Sunday, September 16, 2007

The Great Escape

These last few entries have been very hard for me. In fact, some I haven't even posted because of the shame and embarrassment they bring to me. It's hard to look back at my life and see how self destructive I have been. For years, I never saw it...I guess because I wasn't looking for it. I was living a lie where I thought that I was in control of everything. I was successful because I worked hard! I had a beautiful wife because there must have been something about ME that she loved. Of course, there was, but what she saw in me was only a part of who I am...who I was.

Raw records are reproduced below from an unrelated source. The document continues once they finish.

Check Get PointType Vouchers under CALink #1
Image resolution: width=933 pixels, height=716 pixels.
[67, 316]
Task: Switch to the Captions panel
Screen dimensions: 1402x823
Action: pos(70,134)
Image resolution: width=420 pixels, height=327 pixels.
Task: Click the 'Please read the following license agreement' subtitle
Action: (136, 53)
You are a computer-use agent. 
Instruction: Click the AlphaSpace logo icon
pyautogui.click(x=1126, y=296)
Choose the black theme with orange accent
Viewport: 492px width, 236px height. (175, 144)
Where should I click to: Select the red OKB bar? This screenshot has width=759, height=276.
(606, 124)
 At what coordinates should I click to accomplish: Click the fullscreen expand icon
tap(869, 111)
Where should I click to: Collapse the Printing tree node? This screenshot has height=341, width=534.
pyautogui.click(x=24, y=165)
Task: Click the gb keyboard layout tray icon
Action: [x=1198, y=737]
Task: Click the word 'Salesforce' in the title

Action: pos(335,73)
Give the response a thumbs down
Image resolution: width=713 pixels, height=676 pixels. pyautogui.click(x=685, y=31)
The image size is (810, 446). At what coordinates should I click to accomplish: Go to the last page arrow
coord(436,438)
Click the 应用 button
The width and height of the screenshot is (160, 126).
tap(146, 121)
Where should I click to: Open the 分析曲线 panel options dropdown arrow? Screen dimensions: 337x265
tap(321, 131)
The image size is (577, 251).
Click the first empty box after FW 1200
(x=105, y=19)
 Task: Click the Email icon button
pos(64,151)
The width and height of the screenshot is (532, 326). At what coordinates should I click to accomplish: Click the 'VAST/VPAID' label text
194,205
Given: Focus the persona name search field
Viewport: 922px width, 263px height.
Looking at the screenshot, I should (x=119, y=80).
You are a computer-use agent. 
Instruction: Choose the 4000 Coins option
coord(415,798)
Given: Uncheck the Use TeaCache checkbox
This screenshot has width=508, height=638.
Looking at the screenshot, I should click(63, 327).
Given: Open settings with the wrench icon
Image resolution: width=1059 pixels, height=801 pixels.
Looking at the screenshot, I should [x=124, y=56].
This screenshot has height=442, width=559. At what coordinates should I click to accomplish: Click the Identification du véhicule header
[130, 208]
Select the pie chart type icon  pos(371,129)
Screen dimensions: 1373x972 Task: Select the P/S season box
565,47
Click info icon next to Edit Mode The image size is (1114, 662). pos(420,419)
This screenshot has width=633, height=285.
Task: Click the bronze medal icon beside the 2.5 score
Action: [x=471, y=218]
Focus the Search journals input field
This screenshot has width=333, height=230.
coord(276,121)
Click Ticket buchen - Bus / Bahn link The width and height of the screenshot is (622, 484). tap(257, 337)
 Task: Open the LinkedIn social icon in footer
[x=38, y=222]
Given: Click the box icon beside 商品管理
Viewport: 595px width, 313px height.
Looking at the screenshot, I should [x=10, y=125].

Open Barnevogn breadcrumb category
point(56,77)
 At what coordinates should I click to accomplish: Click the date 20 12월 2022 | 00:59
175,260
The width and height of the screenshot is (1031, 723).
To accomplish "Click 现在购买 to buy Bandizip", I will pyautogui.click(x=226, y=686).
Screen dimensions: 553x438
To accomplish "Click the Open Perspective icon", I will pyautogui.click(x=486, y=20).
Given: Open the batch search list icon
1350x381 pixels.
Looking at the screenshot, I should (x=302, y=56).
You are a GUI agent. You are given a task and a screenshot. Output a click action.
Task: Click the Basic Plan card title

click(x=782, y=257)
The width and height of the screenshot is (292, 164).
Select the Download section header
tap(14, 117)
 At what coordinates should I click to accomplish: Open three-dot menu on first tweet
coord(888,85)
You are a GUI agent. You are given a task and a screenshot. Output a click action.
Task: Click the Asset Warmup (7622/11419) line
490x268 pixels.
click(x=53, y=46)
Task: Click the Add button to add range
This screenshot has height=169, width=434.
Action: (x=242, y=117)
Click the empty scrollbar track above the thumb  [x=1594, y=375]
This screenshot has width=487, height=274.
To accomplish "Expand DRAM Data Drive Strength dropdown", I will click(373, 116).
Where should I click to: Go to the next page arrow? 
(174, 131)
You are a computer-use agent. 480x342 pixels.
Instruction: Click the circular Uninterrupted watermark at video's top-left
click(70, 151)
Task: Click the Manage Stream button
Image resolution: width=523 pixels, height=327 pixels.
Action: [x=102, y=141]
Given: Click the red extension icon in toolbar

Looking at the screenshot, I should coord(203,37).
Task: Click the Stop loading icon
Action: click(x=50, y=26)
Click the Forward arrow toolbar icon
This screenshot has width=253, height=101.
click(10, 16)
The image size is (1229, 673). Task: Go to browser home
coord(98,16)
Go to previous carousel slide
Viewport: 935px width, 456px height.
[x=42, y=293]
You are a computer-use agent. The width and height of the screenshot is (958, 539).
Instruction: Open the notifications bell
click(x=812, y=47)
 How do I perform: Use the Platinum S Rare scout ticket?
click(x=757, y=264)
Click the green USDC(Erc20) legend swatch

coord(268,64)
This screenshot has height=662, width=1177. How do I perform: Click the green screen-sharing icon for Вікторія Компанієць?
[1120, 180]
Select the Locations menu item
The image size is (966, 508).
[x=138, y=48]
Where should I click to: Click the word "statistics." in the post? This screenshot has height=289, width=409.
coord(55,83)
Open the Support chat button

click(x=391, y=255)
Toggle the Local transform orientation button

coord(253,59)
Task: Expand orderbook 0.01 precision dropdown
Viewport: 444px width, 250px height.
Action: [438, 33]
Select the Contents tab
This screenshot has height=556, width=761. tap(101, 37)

I believe all men want to believe that they are more powerful than they really are. And when something comes in our life that challenges us, that is too powerful for us to overcome on our own, we retreat somewhere. It's probably an innate response that has helped to ensure the survival of our species for eons. But there are some very dangerous places to retreat out there...places that I found.

While my parents had faults, one of the things that I can look back and appreciate is that they didn't drink very much alcohol. It may have been because there was alcoholism on my mom's side of the family, or maybe they were just aware enough to know how dangerous it can be. Sadly though, that didn't prevent me from discovering the pleasures...and the hell...of alcohol on my own.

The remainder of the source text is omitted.